## Assigned task 1
Answer these from the extract on artificial intelligence in Danish healthcare:
(a) According to the Danish Nurses’ Organization, what is the minimum nursing shortage Denmark will face in 2025?
(b) What date is printed under the heading "How do we become better at using artificial intelligence in healthcare?"
(c) Who is named as director of Digital Research Centre Denmark (DIREC)?
## Assigned task 2
Extend the extract on artificial intelligence in Danish healthcare, picking up directly after its final sentence.

Can AI help a health system under pressure?

In Denmark we have a shortage of medical specialists and nurses. In 2025, according to the Danish Nurses’ Organization, there will be a shortage of at least 6,000 nurses, and the lack of medical specialists is also a huge problem for a hospital sector under a historically high pressure.


How do we become better at using artificial intelligence in healthcare?

17 OCTOBER 2022

How do we become better at using artificial intelligence in healthcare?

There is an increasing demand in Denmark for new and more advanced healthcare services. In the coming years, there will be more elderly people with treatment needs and a decreasing youth population to take care of the elderly. The challenges call for us to think differently, so that we can jointly develop a well-functioning healthcare system that can provide the best treatment methods.

The use of artificial intelligence is an important part of the solution when resources need to be optimized and we need to think differently. But is our healthcare system ready to implement the new solutions, and what challenges will arise in the meeting between digital research and everyday life in a busy hospital?

“Artificial intelligence and machine learning can improve the ways we prevent and diagnose diseases, optimize treatments, increase quality and reduce errors. A huge number of technological innovations are emerging right now, many of which are promising research-based AI solutions, and yet it is a challenge to get them tested and implemented in the healthcare sector, says Thomas Riisgaard Hansen, director of Digital Research Centre Denmark (DIREC).

## Saved entries
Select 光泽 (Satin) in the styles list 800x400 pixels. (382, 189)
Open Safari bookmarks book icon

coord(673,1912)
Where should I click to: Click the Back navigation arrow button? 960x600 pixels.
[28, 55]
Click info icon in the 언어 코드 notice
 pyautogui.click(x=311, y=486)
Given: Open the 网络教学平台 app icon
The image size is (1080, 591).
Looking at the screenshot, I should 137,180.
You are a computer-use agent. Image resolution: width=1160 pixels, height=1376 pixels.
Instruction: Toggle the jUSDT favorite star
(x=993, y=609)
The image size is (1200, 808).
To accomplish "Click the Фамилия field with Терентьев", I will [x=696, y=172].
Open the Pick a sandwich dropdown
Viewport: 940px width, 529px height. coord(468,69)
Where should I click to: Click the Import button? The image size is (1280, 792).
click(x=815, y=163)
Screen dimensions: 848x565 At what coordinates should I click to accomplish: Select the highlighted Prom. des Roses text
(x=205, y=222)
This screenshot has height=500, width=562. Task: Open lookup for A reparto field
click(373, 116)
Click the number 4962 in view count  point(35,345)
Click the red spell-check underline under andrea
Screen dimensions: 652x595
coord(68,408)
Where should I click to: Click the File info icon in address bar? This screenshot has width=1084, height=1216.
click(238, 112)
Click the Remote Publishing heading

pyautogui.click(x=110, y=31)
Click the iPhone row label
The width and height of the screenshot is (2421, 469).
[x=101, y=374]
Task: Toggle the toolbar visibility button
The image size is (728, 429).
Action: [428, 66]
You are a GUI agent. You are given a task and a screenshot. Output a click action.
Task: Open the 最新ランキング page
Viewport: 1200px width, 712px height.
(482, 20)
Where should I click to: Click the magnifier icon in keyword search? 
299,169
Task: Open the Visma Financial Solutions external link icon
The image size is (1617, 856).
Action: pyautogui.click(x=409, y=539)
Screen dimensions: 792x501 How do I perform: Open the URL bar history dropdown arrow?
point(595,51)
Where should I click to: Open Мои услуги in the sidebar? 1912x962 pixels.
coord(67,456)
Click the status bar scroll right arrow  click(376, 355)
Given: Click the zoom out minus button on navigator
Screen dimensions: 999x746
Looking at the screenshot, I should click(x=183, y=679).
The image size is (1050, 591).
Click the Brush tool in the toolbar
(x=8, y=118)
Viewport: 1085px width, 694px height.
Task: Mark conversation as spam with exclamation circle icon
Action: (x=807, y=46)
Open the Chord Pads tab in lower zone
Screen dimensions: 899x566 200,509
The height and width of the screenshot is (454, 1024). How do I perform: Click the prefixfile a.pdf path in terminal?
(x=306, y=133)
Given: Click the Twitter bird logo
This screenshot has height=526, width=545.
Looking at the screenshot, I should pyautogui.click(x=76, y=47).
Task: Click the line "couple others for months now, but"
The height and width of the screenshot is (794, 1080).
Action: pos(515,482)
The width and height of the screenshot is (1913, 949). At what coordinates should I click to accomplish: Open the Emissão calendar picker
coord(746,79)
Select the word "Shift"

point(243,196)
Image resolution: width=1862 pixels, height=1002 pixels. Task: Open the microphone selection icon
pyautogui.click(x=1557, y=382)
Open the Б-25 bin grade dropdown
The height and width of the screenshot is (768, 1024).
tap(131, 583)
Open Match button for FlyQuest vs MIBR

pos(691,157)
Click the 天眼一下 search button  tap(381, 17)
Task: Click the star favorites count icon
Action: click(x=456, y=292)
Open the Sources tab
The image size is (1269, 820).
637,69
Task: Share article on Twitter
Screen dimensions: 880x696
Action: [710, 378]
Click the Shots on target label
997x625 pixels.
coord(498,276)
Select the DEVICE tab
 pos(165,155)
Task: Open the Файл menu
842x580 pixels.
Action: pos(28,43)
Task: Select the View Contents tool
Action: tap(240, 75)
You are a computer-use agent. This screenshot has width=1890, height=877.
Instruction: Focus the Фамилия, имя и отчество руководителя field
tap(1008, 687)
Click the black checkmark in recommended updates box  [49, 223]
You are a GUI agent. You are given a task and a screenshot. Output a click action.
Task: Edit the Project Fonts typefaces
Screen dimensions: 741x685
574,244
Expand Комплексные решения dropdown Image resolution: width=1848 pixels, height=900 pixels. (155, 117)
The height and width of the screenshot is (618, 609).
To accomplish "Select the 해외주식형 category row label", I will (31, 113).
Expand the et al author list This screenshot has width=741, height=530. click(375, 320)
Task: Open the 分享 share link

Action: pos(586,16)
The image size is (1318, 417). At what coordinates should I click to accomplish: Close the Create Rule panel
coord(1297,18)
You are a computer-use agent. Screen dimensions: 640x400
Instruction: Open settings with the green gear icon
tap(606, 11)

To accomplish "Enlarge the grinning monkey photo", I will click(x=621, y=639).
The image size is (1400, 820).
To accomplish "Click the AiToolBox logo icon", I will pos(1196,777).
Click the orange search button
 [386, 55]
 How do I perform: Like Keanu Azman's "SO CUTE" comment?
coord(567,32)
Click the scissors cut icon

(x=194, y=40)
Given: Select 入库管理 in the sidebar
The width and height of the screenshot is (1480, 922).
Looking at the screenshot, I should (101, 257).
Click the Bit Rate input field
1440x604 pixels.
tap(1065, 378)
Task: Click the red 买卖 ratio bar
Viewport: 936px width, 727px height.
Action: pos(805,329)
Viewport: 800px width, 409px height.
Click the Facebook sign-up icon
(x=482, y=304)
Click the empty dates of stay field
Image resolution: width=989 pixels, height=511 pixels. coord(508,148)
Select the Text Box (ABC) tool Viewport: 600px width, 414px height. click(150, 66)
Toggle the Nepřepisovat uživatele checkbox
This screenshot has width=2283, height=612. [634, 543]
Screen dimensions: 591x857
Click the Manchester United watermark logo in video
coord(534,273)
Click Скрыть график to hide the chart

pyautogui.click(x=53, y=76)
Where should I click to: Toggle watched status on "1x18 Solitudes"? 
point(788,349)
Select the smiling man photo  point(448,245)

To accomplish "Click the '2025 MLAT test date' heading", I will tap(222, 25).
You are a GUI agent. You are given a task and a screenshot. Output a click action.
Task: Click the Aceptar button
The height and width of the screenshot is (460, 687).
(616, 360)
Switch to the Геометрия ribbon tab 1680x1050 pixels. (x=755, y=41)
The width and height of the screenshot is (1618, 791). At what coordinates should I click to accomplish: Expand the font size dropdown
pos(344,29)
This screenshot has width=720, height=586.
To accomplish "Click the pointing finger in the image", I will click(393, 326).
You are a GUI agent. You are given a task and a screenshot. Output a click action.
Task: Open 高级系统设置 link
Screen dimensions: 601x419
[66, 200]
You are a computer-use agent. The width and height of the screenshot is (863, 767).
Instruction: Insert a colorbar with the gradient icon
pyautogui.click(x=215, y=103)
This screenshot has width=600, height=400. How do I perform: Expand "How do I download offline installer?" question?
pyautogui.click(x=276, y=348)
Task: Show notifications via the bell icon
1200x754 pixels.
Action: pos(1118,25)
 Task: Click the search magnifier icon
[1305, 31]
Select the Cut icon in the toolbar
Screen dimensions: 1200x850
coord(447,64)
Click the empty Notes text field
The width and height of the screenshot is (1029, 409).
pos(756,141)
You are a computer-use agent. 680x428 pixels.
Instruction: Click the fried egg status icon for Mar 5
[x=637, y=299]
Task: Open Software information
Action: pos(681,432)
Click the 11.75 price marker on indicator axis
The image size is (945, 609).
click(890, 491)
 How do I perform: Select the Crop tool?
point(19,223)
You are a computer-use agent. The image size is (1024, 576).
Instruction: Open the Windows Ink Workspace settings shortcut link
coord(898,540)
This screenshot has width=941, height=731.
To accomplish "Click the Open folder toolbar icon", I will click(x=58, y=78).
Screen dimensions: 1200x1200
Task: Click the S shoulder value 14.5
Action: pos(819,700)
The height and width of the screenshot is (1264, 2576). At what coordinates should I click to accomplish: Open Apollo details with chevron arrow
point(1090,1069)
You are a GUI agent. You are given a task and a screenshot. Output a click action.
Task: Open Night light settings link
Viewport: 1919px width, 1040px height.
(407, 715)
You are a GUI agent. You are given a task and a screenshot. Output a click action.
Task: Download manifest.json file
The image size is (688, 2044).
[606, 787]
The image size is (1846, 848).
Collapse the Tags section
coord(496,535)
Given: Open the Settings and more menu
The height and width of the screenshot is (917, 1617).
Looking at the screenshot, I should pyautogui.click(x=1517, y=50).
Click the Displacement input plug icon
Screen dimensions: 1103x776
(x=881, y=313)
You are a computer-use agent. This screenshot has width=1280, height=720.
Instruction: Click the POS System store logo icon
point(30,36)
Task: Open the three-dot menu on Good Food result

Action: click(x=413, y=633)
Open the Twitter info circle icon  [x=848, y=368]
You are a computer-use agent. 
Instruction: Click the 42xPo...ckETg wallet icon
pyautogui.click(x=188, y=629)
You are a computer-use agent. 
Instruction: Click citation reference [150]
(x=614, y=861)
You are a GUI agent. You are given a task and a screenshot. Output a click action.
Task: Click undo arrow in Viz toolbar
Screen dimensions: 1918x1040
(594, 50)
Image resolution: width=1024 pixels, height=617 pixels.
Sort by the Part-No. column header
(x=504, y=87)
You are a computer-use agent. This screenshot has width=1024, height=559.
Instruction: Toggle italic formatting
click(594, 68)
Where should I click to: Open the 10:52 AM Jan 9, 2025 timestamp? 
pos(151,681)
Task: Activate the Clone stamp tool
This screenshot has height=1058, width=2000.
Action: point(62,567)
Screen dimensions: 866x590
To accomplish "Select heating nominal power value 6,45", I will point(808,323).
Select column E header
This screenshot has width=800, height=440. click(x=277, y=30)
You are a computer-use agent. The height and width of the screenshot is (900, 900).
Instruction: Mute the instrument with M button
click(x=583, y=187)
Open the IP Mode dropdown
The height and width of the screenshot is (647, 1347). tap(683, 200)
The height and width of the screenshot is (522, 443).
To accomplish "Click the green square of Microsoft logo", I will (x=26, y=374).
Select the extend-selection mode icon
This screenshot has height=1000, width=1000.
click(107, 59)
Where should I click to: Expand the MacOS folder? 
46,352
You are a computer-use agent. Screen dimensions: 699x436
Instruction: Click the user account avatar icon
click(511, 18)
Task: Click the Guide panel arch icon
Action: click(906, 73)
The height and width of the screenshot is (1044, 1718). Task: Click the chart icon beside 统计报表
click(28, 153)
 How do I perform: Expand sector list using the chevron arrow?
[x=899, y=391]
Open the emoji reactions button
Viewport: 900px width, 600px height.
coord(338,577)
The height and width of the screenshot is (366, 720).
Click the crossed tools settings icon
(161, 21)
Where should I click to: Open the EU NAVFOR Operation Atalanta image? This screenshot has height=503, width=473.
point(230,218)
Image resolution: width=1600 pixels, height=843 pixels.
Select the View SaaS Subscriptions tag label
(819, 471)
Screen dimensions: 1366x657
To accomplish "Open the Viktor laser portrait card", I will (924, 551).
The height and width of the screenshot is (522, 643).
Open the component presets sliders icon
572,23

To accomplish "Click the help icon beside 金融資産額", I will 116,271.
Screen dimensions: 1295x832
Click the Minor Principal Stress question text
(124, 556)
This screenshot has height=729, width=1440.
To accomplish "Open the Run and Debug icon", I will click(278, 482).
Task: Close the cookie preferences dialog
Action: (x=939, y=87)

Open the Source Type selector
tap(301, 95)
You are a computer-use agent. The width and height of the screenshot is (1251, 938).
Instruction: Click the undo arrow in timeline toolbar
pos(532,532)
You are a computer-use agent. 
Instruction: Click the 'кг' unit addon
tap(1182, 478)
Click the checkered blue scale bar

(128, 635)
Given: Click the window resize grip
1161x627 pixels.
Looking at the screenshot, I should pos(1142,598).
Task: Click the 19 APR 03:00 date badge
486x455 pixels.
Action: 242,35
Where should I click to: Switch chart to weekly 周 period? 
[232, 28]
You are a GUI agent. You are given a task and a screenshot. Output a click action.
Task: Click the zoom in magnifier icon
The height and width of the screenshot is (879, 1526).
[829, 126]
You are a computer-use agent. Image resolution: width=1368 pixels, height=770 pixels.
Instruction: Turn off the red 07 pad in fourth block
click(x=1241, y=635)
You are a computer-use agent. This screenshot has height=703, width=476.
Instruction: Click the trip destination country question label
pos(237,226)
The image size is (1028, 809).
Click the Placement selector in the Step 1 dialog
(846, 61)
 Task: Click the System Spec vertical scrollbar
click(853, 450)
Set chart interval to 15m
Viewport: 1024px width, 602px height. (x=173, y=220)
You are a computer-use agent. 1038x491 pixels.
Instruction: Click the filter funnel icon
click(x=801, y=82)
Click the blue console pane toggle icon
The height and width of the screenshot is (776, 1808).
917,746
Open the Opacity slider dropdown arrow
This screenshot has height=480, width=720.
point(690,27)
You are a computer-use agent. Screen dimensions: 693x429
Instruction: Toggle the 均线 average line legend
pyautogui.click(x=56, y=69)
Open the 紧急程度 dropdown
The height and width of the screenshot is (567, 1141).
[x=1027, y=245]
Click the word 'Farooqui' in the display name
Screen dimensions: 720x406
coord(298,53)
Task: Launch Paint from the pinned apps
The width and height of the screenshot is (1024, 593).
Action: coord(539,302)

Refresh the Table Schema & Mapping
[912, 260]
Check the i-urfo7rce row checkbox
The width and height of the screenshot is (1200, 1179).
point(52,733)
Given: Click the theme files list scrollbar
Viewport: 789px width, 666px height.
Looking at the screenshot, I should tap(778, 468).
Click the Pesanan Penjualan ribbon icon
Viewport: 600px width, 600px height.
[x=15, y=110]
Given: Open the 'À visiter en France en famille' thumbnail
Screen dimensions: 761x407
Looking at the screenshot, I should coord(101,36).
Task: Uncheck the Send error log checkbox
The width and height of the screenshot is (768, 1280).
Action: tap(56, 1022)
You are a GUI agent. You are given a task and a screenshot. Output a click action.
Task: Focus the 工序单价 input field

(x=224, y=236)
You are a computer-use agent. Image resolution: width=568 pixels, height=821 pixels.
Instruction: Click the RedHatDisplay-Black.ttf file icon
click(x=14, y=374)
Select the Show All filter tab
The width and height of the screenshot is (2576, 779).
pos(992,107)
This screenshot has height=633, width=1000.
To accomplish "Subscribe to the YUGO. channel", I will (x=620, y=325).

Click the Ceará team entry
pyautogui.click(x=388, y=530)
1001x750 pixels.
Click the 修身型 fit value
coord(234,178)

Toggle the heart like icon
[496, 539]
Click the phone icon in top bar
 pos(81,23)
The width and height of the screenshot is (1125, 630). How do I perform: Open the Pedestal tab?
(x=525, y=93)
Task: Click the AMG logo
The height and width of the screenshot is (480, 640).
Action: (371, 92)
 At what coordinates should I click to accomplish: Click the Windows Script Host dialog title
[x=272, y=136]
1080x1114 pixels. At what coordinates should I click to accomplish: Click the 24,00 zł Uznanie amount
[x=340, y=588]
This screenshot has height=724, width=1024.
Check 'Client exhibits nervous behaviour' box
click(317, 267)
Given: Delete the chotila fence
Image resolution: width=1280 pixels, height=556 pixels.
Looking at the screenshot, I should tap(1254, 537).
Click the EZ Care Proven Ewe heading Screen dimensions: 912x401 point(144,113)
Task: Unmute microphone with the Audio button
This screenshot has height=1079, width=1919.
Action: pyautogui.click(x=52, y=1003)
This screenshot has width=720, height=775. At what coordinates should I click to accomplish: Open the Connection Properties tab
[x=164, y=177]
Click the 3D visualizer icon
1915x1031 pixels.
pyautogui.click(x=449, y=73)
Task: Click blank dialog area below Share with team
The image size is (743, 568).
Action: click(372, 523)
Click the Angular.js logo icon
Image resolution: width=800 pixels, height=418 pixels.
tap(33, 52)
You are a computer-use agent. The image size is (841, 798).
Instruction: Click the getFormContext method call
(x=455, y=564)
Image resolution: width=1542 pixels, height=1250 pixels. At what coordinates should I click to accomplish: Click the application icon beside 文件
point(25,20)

## Written reply 1
(a) At least 6,000 nurses.
(b) 17 October 2022.
(c) Thomas Riisgaard Hansen.

## Written reply 2
What is holding the development back and what are the actual challenges? Is it that technology is getting closer, but still too limited and full of errors to create actual value in the healthcare sector? Is it that data and legislation complicate the development of algorithms? Is it that the healthcare system has problems incorporating new technology and changing work processes? Is it a lack of resources and money? Or does the problem lie elsewhere? This hot topic was discussed in the session ‘How to navigate the challenges of implementing groundbreaking AI in the healthcare sector’ at this year’s Digital Tech Summit. 

“It is a major task to use the technological opportunities in the healthcare system and it also requires us not to be deceived by dazzling promises about what the technology can do but, instead, we must work purposefully to exploit the actual opportunities and to remove or reduce the barriers that interfere,” says Thomas Riisgaard Hansen, who has worked with health innovation for 20 years and moderated the panel discussion. 

He was accompanied by technology companies, researchers, innovators, and health professionals, who gave their own take on how we can jointly support the development and implementation of new solutions that will benefit patients and staff.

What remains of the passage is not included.